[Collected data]
━━━━

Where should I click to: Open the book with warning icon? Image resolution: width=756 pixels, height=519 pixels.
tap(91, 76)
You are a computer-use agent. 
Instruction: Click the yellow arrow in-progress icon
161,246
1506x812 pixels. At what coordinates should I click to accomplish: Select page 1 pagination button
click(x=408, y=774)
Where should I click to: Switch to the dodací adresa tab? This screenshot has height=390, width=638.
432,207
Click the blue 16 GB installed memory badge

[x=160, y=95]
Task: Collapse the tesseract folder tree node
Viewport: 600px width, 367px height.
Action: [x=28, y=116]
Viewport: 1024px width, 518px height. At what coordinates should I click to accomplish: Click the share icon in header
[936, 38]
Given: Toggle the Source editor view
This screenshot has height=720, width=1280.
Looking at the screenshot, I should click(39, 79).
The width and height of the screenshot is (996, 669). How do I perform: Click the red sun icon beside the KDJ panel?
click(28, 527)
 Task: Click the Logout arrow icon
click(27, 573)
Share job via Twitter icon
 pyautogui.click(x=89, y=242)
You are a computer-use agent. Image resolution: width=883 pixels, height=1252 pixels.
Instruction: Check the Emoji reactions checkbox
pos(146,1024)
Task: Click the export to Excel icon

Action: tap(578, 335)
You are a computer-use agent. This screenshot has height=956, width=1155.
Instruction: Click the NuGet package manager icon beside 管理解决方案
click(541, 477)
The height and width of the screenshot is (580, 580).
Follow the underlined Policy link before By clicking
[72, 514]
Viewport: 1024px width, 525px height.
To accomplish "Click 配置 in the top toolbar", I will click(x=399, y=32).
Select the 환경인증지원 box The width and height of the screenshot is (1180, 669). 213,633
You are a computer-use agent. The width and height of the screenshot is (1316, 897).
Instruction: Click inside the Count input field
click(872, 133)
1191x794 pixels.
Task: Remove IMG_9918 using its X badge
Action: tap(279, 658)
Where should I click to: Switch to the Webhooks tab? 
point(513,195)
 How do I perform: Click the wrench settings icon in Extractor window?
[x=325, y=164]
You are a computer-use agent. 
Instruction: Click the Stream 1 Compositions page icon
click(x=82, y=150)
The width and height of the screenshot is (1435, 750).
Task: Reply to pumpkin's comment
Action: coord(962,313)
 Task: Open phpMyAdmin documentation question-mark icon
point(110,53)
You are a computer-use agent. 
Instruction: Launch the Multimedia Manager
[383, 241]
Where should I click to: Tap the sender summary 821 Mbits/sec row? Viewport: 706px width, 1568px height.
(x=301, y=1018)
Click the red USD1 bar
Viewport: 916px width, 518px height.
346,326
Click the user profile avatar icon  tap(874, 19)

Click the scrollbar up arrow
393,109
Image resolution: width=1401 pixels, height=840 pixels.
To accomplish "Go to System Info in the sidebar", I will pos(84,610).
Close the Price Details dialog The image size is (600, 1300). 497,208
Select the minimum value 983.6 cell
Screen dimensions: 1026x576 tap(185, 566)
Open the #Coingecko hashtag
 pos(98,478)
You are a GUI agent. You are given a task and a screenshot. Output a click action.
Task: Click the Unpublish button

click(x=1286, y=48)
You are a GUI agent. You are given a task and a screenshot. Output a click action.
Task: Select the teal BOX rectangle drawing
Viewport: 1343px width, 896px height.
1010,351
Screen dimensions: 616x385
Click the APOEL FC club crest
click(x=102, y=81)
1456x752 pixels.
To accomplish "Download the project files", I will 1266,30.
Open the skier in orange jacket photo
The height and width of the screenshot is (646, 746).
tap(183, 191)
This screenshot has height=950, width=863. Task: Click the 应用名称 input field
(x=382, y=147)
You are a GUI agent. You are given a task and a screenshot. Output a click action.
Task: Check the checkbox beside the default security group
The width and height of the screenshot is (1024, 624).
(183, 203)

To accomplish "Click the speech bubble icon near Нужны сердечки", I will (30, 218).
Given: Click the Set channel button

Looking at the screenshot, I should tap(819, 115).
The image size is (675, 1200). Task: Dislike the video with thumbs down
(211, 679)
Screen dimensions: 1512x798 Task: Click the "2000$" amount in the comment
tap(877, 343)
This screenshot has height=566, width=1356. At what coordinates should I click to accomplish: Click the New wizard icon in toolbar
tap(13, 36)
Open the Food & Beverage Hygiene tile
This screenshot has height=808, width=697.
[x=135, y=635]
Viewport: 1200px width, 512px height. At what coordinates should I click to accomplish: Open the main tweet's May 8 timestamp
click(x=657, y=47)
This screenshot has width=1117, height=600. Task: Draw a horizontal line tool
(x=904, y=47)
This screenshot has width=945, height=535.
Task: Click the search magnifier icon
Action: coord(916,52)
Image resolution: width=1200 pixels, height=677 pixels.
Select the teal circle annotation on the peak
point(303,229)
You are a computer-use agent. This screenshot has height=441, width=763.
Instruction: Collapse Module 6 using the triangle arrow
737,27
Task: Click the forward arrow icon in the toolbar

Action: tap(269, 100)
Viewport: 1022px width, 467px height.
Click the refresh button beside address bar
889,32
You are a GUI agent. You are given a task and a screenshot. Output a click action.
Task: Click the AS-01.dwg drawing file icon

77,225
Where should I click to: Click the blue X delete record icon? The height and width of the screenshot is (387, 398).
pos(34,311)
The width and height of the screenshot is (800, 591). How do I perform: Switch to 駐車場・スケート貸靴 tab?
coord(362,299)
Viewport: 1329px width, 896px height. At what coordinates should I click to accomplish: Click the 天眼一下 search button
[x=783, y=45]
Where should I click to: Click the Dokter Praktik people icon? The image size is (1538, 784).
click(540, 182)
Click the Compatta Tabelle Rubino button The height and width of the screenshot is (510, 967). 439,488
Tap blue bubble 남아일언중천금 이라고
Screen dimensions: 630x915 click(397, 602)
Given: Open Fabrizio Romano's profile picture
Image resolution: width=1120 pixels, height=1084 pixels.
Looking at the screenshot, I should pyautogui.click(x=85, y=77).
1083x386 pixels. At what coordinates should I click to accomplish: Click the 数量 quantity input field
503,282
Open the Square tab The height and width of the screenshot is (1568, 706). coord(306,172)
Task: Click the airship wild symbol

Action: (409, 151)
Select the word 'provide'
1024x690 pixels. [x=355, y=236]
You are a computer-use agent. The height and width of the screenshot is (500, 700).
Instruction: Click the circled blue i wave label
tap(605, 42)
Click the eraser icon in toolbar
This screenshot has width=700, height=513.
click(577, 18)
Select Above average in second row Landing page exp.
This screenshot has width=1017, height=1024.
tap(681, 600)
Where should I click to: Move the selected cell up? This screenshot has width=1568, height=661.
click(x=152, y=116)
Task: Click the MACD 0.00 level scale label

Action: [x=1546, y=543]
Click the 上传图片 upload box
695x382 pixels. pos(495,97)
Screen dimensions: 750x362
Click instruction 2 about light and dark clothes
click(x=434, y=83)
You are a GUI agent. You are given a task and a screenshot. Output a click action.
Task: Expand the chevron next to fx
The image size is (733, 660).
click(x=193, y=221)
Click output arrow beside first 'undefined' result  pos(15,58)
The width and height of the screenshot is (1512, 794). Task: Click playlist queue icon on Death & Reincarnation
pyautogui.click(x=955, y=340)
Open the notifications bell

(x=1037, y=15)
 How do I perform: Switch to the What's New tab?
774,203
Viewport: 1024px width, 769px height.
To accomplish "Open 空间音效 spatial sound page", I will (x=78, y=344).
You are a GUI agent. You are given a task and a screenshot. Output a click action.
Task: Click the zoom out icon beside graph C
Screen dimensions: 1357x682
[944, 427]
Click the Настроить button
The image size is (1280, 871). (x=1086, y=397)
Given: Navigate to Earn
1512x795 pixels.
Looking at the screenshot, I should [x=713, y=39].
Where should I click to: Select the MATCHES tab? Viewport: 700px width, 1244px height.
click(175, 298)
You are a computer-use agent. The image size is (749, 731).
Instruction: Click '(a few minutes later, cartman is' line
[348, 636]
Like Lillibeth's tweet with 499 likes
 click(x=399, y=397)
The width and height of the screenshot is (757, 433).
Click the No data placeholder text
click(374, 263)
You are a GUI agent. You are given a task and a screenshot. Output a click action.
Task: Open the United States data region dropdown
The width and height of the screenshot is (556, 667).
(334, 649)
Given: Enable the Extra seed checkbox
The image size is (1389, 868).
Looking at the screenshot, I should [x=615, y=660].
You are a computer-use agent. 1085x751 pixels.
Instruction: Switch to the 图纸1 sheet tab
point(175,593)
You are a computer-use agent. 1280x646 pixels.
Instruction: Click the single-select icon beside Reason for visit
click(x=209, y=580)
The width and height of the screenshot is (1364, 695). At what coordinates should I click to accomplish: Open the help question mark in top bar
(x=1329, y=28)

━━━━

- _Required work_:
Of the lines above, show those in which "profile" appears.

- _Problem solution_:
Click the user profile avatar icon  tap(874, 19)
Given: Open Fabrizio Romano's profile picture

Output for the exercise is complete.